(SOURCE RECORDS begins)

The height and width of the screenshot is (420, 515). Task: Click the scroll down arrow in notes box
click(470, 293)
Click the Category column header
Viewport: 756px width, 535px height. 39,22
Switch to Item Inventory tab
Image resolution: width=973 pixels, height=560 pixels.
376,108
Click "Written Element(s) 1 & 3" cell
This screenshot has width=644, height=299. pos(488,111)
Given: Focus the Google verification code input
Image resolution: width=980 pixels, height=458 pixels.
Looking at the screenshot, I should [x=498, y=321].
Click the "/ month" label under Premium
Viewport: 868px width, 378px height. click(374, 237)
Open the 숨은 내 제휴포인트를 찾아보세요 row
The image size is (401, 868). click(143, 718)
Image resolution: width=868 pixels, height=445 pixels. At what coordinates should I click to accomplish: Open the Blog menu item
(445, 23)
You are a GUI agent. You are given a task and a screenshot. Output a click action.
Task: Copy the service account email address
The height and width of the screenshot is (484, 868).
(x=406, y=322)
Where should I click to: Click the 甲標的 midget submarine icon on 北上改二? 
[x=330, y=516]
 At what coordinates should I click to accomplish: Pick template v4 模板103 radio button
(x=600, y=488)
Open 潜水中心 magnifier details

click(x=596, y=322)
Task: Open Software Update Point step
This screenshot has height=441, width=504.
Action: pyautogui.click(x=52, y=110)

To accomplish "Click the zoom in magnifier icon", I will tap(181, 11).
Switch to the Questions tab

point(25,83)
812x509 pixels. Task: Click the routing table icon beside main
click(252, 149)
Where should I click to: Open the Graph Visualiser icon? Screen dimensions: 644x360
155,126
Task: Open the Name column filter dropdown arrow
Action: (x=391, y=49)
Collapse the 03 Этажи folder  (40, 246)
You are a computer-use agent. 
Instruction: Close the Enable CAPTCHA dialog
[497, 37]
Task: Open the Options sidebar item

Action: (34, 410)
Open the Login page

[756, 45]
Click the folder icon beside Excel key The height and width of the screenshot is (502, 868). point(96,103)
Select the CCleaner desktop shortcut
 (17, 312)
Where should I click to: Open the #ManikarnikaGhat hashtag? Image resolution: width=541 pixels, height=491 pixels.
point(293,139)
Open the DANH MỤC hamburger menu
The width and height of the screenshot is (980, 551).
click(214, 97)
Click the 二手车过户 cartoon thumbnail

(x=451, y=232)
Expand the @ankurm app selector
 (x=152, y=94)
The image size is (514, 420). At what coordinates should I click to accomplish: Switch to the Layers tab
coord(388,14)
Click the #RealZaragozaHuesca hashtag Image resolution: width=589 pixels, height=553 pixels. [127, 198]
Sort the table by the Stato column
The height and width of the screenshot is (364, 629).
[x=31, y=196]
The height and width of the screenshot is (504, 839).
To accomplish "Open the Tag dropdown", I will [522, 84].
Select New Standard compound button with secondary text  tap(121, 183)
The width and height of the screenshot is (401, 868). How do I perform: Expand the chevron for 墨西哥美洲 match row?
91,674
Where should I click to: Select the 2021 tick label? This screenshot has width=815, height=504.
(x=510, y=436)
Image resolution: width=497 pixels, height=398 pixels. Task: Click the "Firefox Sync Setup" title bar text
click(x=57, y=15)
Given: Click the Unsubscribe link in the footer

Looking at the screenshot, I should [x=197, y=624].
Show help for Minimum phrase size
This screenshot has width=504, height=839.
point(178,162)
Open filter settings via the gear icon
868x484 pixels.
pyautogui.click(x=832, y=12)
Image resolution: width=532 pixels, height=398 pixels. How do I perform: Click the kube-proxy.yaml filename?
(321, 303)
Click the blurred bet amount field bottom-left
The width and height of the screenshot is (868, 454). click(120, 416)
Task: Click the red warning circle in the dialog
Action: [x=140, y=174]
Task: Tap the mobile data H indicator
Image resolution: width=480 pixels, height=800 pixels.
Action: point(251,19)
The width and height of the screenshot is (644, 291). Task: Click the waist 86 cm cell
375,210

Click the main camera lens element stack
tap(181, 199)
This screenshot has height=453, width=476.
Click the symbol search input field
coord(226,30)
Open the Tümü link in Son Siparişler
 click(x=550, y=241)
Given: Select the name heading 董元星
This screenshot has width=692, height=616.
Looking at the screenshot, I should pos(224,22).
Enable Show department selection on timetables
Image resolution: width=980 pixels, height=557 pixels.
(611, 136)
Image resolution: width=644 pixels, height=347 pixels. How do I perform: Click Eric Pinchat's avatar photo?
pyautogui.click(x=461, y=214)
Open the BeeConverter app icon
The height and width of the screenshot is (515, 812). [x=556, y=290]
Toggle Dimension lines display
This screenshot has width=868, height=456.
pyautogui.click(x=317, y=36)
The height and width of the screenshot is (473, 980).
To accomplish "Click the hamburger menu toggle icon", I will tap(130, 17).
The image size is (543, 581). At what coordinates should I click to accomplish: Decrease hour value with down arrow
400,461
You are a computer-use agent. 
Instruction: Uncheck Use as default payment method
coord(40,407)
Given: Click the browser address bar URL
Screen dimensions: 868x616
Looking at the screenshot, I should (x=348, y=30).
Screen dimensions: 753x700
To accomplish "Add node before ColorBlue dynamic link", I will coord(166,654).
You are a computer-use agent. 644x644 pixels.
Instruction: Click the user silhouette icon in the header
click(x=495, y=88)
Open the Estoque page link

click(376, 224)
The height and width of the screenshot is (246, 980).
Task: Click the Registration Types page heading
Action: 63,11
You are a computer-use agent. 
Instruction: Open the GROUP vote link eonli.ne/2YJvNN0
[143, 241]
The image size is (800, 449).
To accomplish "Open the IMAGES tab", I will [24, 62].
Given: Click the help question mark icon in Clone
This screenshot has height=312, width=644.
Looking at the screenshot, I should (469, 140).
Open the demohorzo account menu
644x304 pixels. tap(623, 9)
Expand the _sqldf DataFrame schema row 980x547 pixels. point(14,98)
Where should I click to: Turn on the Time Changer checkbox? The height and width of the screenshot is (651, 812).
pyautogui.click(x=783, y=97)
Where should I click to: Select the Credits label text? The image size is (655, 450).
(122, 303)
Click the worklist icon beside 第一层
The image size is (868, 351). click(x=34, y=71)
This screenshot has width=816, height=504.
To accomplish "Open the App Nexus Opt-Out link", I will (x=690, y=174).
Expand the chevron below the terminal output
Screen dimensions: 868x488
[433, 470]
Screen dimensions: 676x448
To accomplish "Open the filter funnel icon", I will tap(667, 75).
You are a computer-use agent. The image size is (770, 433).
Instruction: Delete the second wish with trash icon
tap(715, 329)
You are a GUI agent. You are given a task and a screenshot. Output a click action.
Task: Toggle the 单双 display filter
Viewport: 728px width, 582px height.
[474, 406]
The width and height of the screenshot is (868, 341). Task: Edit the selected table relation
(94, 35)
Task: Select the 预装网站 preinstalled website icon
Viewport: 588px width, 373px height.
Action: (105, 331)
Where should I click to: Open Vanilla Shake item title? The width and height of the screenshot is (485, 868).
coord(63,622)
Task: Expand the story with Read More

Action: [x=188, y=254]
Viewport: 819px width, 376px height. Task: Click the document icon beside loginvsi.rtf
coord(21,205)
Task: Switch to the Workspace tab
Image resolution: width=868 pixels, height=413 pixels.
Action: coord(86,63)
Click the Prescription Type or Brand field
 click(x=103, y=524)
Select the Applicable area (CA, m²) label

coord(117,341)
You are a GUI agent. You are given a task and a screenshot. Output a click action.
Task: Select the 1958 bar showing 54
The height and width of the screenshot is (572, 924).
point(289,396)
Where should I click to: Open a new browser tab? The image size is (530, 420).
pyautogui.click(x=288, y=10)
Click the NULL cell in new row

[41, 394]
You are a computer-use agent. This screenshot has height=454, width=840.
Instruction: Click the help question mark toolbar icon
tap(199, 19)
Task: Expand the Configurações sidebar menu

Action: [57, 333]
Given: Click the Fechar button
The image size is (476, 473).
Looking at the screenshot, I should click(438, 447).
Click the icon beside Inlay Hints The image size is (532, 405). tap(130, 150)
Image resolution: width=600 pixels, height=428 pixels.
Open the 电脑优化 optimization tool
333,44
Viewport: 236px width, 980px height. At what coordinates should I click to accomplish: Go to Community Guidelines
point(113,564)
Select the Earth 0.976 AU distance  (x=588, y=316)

(SOURCE RECORDS ends)

Output nothing but the lines from the one containing "Viewport: 236px width, 980px" through the last line of the data, exactly as they stand.

Viewport: 236px width, 980px height. At what coordinates should I click to accomplish: Go to Community Guidelines
point(113,564)
Select the Earth 0.976 AU distance  (x=588, y=316)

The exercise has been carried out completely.